*** Dataset records ***
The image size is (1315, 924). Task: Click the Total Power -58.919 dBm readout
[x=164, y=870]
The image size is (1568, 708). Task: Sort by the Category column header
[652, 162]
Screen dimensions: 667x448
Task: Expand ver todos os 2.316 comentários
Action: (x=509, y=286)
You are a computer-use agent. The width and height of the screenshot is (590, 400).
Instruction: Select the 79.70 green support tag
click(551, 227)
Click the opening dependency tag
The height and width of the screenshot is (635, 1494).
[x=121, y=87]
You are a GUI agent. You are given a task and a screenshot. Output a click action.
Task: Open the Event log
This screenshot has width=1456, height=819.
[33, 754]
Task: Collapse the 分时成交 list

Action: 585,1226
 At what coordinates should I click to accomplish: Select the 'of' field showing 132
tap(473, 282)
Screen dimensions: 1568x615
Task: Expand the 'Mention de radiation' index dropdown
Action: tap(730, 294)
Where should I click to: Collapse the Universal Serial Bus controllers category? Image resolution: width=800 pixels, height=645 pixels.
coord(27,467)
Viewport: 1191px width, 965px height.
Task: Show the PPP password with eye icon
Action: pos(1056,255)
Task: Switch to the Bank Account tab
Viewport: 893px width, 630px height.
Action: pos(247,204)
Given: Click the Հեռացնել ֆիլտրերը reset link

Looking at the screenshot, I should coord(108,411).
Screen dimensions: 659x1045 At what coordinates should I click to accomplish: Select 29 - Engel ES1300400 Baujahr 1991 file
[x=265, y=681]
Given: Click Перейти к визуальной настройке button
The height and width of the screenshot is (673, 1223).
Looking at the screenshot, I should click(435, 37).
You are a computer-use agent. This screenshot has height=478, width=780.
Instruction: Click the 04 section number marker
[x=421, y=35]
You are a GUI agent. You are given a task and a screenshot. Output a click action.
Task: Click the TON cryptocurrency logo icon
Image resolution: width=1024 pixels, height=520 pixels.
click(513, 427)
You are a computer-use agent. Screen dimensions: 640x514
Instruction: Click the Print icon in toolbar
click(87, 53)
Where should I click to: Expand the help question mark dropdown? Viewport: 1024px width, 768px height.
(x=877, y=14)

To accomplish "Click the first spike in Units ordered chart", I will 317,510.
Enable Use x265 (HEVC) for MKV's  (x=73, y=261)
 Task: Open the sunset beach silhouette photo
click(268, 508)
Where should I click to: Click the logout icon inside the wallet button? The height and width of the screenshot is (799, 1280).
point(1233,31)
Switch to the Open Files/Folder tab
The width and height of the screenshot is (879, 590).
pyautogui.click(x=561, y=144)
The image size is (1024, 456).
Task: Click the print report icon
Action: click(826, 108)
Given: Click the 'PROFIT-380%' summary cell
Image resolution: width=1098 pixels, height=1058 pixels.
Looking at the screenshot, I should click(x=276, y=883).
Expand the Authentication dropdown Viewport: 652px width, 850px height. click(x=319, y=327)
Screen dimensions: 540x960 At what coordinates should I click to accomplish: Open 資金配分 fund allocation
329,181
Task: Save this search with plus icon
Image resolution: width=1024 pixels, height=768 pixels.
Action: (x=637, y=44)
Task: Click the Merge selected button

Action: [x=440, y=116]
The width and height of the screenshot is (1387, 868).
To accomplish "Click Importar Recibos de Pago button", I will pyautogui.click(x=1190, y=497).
*** End of Dataset records ***
Problem to solve -
The lines to copy are those in the listing that contain "will".

Response to this task -
To accomplish "Click the first spike in Units ordered chart", I will 317,510.
To accomplish "Click Importar Recibos de Pago button", I will pyautogui.click(x=1190, y=497).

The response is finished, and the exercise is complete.